• _Directions for this task_: Rewrite the listing from its first line through the line with "Action: (1123, 363)", putting "capture" wherever "screenshot" appears and leaving everything else the same.

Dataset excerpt
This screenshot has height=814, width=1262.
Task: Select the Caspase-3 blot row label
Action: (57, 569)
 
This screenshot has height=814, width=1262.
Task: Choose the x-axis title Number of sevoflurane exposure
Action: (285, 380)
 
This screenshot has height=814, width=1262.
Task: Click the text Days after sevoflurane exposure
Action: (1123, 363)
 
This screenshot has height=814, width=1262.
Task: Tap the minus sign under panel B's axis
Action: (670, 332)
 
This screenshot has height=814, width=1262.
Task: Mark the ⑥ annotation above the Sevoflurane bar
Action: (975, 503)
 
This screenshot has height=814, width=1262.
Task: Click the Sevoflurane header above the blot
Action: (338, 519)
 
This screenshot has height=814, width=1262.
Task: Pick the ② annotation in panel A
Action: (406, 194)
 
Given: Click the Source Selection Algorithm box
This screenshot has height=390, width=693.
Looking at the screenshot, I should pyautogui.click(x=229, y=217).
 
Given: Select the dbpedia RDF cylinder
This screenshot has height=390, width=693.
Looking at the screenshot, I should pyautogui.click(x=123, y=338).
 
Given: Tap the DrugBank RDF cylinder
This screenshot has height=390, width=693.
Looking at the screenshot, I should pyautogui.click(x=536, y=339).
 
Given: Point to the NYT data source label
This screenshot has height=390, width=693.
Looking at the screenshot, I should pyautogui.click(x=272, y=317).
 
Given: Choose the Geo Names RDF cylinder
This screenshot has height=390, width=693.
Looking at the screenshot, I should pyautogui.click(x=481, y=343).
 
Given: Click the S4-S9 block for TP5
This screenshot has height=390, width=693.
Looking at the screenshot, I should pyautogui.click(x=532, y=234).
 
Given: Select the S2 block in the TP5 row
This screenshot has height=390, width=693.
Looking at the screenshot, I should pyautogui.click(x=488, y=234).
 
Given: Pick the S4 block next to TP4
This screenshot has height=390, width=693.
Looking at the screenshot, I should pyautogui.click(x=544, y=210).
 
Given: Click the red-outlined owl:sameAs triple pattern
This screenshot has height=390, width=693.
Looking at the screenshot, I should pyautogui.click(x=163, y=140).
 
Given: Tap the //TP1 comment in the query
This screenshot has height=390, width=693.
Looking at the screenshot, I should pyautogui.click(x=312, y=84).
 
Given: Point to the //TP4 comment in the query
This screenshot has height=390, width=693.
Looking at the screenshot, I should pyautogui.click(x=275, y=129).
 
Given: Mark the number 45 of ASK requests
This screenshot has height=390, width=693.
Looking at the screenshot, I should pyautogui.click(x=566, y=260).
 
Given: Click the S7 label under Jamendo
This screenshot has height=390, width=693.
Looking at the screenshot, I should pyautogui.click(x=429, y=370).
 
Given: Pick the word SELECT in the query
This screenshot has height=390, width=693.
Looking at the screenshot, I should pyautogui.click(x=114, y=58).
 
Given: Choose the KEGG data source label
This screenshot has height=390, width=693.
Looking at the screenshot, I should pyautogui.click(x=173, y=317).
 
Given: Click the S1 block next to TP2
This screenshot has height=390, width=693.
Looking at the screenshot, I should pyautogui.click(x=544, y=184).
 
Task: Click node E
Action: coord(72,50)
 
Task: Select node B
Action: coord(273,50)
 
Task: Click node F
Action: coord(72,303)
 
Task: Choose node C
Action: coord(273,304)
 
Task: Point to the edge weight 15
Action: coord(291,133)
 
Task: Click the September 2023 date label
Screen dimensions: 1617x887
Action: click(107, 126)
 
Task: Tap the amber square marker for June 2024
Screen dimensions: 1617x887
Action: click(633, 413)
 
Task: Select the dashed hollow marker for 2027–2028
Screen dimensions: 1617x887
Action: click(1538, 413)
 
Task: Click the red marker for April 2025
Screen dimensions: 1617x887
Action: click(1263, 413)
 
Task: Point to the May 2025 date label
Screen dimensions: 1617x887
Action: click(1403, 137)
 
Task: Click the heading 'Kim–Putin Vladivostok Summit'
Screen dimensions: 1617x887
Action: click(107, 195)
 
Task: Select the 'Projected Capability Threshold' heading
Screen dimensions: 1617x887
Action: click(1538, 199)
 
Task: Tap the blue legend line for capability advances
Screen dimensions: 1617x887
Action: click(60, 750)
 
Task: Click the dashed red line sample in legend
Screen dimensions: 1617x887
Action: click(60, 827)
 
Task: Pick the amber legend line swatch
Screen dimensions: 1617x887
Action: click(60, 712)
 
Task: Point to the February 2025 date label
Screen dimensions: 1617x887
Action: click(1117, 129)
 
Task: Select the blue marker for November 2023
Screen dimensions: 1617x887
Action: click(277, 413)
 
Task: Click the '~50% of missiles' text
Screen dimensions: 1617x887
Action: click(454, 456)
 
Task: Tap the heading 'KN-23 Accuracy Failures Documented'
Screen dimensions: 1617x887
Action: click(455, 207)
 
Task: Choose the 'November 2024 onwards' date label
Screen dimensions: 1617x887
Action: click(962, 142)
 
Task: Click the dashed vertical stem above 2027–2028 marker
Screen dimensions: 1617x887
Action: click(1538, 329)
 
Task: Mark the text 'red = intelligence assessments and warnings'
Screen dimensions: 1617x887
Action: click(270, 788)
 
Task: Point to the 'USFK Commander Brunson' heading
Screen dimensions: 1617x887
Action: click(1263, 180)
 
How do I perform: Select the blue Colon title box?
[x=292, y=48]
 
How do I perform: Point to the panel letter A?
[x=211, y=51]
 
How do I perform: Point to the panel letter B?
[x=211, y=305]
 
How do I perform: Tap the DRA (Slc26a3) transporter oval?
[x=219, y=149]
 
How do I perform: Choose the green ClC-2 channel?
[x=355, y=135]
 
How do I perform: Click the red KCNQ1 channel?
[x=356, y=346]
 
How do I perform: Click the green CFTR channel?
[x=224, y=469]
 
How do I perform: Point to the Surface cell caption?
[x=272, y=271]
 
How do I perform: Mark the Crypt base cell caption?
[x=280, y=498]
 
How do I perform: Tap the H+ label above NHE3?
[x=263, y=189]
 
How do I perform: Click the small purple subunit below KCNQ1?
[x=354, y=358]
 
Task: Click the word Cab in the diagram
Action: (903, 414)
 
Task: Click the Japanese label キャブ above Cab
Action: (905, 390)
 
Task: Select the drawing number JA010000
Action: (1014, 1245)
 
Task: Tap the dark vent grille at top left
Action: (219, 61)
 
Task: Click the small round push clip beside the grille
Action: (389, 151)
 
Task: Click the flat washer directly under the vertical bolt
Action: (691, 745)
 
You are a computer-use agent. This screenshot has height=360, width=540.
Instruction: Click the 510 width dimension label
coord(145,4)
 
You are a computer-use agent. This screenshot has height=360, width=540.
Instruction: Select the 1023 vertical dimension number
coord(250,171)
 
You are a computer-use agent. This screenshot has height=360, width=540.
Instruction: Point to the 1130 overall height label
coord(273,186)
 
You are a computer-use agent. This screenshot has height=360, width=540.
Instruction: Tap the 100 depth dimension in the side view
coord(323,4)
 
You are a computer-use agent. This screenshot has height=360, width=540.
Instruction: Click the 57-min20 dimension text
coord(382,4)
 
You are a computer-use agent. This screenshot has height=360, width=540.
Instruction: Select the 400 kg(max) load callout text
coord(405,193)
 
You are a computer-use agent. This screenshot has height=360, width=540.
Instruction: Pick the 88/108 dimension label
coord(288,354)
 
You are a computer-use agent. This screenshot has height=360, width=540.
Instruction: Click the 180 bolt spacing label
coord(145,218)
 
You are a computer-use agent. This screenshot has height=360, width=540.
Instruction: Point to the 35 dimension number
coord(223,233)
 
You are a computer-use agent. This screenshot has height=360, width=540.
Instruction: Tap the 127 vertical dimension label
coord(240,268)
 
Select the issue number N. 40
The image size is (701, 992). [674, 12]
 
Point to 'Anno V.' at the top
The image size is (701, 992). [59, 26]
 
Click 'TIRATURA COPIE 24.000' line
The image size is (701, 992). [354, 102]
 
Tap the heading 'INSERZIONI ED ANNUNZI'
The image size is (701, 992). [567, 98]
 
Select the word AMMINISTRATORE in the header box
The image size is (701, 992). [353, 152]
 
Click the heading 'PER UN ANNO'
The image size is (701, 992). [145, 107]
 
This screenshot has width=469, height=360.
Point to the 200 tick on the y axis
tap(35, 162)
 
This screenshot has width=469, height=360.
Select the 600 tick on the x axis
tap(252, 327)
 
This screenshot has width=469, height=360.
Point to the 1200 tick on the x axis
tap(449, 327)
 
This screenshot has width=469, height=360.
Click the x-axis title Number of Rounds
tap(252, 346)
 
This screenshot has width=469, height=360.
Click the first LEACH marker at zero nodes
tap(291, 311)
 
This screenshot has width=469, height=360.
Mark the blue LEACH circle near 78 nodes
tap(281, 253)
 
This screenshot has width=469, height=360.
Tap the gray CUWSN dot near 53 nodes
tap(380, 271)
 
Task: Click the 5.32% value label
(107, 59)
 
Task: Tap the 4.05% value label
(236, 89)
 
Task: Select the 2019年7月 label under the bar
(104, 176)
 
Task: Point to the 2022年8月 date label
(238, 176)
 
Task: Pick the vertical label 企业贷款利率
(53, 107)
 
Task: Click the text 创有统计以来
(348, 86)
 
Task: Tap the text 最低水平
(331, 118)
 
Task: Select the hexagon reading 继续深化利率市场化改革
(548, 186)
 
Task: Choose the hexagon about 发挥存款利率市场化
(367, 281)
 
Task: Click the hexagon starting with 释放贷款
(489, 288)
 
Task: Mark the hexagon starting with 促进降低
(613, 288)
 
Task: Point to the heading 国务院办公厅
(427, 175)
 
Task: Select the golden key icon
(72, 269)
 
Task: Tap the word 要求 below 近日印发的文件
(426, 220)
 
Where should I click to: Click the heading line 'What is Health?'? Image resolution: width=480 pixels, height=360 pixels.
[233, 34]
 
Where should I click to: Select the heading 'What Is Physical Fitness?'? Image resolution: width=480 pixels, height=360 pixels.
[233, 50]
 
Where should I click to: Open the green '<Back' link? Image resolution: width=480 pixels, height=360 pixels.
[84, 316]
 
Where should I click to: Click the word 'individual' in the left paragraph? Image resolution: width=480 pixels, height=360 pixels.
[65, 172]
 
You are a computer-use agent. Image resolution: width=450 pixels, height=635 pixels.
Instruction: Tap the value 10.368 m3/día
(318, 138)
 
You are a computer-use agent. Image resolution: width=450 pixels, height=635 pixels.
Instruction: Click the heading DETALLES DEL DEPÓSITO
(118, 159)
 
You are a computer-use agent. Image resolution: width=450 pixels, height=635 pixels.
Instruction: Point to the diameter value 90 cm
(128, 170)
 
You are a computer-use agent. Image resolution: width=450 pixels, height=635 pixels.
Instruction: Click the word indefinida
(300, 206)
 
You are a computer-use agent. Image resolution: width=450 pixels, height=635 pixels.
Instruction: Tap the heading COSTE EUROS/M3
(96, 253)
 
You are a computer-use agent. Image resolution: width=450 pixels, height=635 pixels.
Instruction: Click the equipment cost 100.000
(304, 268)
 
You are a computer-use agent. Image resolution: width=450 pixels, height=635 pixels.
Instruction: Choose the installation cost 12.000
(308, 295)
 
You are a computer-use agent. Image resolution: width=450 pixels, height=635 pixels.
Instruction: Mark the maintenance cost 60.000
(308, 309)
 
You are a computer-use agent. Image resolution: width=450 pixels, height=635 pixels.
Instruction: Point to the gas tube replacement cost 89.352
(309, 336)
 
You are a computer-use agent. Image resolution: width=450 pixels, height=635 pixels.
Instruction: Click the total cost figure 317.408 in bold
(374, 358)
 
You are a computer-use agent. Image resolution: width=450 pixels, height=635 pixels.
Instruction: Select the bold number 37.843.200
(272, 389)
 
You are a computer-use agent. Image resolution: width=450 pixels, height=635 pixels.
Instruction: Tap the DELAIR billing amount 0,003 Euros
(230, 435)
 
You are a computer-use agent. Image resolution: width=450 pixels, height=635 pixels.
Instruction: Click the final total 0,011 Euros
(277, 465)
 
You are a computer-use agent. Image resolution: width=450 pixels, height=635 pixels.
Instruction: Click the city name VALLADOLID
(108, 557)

• _Solution to this task_:
This capture has height=814, width=1262.
Task: Select the Caspase-3 blot row label
Action: (57, 569)
 
This capture has height=814, width=1262.
Task: Choose the x-axis title Number of sevoflurane exposure
Action: (285, 380)
 
This capture has height=814, width=1262.
Task: Click the text Days after sevoflurane exposure
Action: (1123, 363)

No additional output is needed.